Parlare di psichiatria sui social è una sfida delicata. Ma è proprio lì che Davide Bianchi, medico psichiatra e content creator, ha scelto di intervenire. Su TikTok e Instagram affronta ansia, depressione e disturbi bipolari, ovvero i contenuti più fraintesi dell’infosfera digitale. Con oltre 27mila follower su TikTok e 10mila su Instagram, Bianchi costruisce uno spazio dove la salute mentale viene spiegata con rigore clinico e linguaggio accessibile, contrastando una narrazione spesso dominata da semplificazioni, diagnosi fai-da-te e disinformazione travestita da empatia.

“Tutti parlavano di psichiatria, tranne gli psichiatri”, spiega a Wired.it lo specialista. La molla che lo ha spinto ad aprire un profilo è stato un video virale in cui alcuni adolescenti classificavano gli psicofarmaci “come fossero i gusti del gelato”. Da allora, ha deciso di intervenire in prima persona, offrendo una narrazione autorevole e, soprattutto, responsabile.

Un canale diretto, ma con molte cautele

TikTok è la piattaforma che Bianchi giudica più adatta: “Se ben indirizzato, l’algoritmo restituisce un feed davvero informativo”. Le clip diventano uno spazio di confronto reale, in cui arrivano decine di domande e commenti. Su Instagram e Facebook, aggiunge, prevale invece l’interazione con persone già conosciute, e aumenta il rischio di giudizio o confronto.
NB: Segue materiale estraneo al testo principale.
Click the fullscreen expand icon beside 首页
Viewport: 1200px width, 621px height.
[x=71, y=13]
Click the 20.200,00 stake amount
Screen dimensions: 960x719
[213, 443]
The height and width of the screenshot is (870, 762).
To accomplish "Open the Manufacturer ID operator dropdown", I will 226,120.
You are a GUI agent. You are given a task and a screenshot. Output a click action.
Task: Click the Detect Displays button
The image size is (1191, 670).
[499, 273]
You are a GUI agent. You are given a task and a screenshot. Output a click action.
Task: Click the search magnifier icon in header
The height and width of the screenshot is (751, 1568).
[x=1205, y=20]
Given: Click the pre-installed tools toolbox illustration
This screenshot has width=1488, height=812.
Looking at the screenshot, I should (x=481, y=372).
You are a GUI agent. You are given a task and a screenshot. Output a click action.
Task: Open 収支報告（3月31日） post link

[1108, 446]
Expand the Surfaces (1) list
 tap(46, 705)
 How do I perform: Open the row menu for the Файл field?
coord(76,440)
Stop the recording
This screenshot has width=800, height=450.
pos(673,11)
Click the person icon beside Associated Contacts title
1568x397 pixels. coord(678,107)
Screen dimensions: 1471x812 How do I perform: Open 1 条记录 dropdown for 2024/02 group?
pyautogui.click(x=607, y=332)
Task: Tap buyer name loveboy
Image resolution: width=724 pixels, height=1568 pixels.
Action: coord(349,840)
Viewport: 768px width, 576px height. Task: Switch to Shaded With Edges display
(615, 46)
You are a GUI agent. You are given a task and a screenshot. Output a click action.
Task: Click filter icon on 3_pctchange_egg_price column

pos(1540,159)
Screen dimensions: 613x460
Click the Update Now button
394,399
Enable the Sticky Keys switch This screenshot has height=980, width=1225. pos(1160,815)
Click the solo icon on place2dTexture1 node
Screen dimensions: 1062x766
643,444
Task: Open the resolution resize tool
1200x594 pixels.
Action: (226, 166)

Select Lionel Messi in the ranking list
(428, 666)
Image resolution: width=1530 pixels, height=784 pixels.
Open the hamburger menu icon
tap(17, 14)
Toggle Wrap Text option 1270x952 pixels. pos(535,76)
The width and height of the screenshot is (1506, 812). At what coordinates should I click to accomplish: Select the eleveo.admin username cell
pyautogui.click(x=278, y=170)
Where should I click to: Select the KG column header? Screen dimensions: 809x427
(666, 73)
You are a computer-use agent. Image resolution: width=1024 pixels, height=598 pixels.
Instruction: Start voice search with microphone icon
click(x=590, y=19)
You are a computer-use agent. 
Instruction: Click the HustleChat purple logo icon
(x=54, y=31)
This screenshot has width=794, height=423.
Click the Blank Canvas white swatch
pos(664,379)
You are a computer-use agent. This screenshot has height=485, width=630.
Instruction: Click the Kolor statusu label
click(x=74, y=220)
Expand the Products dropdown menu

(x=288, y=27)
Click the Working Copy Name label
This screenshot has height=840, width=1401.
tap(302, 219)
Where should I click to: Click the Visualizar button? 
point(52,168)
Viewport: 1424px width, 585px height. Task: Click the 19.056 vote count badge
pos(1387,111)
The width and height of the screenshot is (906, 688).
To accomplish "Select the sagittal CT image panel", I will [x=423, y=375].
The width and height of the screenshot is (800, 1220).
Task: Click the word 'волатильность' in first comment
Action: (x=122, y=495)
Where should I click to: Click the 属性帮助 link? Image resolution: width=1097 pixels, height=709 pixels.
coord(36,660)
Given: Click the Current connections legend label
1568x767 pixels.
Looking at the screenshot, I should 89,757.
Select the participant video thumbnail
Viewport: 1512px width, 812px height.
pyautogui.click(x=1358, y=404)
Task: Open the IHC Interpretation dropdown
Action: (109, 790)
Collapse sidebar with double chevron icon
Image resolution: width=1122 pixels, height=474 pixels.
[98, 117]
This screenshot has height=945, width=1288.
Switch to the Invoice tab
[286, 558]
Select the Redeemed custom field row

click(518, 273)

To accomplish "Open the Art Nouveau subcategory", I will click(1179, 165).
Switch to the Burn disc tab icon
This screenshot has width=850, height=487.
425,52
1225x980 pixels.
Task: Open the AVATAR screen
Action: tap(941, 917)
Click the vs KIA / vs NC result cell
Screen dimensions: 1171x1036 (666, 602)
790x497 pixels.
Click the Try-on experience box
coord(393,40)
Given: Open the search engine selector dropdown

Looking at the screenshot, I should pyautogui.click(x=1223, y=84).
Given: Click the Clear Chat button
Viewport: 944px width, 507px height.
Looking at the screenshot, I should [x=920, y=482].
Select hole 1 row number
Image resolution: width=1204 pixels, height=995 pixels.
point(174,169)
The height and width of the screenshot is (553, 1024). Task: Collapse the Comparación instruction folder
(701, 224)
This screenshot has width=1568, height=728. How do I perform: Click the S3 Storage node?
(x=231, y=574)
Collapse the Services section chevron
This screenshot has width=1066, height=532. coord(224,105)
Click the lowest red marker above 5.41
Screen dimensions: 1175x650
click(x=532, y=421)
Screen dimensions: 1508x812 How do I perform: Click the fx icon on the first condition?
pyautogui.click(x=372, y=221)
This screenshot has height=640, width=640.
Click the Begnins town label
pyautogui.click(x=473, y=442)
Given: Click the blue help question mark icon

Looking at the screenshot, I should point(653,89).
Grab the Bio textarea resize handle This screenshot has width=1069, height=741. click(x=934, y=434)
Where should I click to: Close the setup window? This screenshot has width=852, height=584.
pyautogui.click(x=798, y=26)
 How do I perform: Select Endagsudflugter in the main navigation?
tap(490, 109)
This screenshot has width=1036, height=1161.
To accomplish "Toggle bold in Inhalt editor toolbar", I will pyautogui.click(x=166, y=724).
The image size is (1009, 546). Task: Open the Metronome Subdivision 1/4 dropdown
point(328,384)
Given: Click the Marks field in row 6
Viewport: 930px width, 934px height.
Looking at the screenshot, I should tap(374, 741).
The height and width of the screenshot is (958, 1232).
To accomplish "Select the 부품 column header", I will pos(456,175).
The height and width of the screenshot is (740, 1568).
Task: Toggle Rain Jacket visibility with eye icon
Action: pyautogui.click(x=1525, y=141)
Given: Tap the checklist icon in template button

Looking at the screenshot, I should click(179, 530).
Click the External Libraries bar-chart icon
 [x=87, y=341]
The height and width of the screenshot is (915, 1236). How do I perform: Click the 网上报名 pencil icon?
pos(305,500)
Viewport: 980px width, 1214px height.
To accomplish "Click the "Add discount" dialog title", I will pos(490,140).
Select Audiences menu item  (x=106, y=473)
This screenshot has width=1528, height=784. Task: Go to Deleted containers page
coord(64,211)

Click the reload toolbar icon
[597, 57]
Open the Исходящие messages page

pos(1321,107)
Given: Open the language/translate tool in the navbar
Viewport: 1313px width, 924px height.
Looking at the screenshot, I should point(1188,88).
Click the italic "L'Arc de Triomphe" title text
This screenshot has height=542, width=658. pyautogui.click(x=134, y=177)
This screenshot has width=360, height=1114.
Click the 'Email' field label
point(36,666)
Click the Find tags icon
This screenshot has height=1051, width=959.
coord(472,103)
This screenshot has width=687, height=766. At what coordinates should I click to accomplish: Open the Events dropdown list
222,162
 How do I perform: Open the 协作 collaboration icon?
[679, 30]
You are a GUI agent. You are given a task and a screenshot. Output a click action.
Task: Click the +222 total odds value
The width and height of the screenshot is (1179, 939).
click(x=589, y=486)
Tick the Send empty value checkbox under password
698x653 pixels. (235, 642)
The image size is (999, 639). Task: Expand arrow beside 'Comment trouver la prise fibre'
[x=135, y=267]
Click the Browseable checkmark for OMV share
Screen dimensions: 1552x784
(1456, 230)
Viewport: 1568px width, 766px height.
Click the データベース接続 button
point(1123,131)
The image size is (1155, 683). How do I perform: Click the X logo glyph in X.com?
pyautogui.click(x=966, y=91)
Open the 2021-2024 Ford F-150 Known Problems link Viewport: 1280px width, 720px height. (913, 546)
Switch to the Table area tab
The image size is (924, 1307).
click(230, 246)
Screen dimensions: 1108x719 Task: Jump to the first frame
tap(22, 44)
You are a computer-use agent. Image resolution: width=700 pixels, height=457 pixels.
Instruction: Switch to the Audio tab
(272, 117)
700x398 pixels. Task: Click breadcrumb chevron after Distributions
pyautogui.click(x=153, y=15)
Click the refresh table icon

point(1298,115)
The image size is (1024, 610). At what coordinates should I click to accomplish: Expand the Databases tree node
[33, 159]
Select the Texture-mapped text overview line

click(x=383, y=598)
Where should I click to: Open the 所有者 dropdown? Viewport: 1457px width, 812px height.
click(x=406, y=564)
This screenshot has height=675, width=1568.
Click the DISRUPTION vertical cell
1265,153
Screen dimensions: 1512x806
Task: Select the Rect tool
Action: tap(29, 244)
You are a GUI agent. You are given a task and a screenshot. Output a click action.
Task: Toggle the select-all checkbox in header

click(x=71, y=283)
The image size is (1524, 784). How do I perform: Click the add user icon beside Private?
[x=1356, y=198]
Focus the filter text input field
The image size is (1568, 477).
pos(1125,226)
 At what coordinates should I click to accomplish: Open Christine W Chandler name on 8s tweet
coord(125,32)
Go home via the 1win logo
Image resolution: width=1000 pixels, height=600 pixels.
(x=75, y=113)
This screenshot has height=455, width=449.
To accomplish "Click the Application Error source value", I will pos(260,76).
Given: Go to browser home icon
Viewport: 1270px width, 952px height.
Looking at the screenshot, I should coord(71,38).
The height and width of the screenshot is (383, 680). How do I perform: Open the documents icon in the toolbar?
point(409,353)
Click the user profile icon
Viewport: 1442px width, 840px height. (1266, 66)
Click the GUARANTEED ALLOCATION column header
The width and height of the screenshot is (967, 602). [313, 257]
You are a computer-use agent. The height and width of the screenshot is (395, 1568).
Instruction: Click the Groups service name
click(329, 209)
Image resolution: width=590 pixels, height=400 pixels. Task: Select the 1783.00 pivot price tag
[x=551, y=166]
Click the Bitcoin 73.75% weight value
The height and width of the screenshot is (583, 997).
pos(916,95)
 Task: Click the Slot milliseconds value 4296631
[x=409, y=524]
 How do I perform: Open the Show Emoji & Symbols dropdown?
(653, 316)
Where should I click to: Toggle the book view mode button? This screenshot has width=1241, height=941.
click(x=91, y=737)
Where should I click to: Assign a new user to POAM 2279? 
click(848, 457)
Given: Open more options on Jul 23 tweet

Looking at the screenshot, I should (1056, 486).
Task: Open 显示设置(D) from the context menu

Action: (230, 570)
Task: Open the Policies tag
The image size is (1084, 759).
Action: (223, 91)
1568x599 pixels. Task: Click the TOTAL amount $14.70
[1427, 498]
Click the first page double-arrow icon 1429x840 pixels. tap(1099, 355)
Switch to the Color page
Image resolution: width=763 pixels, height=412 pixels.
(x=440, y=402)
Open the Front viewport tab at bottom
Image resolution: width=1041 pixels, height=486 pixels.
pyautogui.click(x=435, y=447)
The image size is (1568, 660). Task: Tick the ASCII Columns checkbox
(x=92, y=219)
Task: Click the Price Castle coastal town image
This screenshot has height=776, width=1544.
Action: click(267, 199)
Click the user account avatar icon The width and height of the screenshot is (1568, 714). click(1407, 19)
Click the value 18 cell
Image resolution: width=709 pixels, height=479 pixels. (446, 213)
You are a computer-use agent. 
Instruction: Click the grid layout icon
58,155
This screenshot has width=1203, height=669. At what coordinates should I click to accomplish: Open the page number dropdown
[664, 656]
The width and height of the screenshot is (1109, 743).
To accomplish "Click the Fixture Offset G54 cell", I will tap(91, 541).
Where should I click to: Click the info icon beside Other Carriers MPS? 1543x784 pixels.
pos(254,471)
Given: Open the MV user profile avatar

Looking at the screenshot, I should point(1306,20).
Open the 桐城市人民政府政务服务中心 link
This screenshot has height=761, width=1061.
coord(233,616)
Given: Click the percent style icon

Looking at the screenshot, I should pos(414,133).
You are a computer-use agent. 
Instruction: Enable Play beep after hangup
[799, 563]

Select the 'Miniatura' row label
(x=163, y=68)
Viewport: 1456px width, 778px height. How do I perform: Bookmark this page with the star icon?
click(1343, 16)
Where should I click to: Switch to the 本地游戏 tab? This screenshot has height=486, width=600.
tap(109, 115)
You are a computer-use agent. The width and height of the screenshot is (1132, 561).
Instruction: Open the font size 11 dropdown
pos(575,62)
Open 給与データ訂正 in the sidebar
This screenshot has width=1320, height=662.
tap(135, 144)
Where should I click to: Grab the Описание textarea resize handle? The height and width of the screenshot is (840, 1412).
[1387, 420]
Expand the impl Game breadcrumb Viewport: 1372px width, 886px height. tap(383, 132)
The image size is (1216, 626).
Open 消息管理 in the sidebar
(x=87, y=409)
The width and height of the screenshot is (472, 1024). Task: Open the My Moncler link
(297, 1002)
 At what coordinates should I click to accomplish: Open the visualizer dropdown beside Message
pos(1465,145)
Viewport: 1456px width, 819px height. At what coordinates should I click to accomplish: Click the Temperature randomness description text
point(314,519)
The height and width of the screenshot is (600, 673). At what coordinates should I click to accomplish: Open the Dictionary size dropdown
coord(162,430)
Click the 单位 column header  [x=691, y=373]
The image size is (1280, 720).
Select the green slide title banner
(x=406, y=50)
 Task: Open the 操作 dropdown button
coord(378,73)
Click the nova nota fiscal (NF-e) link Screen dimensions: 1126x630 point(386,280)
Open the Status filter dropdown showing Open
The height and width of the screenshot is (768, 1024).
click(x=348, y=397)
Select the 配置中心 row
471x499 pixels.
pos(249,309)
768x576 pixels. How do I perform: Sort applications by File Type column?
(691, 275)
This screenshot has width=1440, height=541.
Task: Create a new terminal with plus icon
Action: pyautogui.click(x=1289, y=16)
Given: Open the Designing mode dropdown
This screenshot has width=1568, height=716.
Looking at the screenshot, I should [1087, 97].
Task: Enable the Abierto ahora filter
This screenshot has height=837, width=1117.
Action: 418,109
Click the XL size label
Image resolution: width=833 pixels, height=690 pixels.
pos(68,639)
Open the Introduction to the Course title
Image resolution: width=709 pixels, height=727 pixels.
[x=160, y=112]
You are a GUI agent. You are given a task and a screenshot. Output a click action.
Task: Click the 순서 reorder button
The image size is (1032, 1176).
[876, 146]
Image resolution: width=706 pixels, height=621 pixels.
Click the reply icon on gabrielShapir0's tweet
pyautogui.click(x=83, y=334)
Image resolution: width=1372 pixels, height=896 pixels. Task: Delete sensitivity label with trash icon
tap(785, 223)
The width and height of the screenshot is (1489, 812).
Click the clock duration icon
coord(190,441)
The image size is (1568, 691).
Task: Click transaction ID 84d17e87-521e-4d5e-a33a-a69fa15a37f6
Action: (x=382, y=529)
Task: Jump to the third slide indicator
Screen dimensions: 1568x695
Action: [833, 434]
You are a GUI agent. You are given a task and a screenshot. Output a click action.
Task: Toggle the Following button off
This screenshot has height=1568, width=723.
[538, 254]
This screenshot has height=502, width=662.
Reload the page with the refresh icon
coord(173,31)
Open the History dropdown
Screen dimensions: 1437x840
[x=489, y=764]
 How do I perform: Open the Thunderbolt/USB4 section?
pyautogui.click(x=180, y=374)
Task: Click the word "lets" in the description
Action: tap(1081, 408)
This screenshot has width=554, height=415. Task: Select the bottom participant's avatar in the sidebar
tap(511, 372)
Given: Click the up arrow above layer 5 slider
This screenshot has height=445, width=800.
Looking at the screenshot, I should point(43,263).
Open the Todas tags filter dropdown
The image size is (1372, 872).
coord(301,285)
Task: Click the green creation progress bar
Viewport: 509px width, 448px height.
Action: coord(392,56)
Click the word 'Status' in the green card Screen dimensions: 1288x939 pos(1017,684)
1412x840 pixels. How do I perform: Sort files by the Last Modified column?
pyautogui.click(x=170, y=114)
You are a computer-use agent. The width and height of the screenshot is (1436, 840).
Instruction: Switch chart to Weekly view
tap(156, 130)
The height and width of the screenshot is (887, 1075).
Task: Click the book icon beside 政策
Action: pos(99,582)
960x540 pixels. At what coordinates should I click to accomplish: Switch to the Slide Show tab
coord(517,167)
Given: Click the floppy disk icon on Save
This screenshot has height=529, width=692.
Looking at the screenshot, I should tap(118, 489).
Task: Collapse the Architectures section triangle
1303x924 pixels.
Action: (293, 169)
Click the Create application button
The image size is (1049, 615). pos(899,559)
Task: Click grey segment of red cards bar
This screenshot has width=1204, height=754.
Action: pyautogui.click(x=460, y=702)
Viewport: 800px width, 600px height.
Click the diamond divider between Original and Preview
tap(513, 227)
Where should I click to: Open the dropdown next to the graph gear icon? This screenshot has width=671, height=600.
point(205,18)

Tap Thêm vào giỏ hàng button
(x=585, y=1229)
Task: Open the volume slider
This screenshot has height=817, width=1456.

Il punto, però, è un altro: essere dottore e comunicatore impone limiti netti. “Distinguo sempre tra informazione e terapia. Non faccio diagnosi né suggerisco trattamenti. Uso disclaimer chiari e, in caso di urgenze, indirizzo subito al 118”. La moderazione automatica delle piattaforme, però, complica le cose: contenuti clinicamente validi finiscono penalizzati, mentre video acchiappaclick su “guarigioni miracolose” conquistano spazio in homepage. E qui la responsabilità del medico diventa ancora più evidente.

Bianchi insiste su un concetto fondamentale: parlare di salute mentale online è possibile, ma solo se si è trasparenti sui limiti e si evitano semplificazioni. “Nessun argomento è di per sé inadatto ai social, purché trattato con rigore scientifico. La complessità dei disturbi non si riduce a una checklist o a una formula in tre step tipiche dei contenuti virali o delle challenge da social. Il mio approccio è trasparente sui limiti, sulla complessità dei disturbi mentali e sui tempi realistici di un percorso terapeutico”.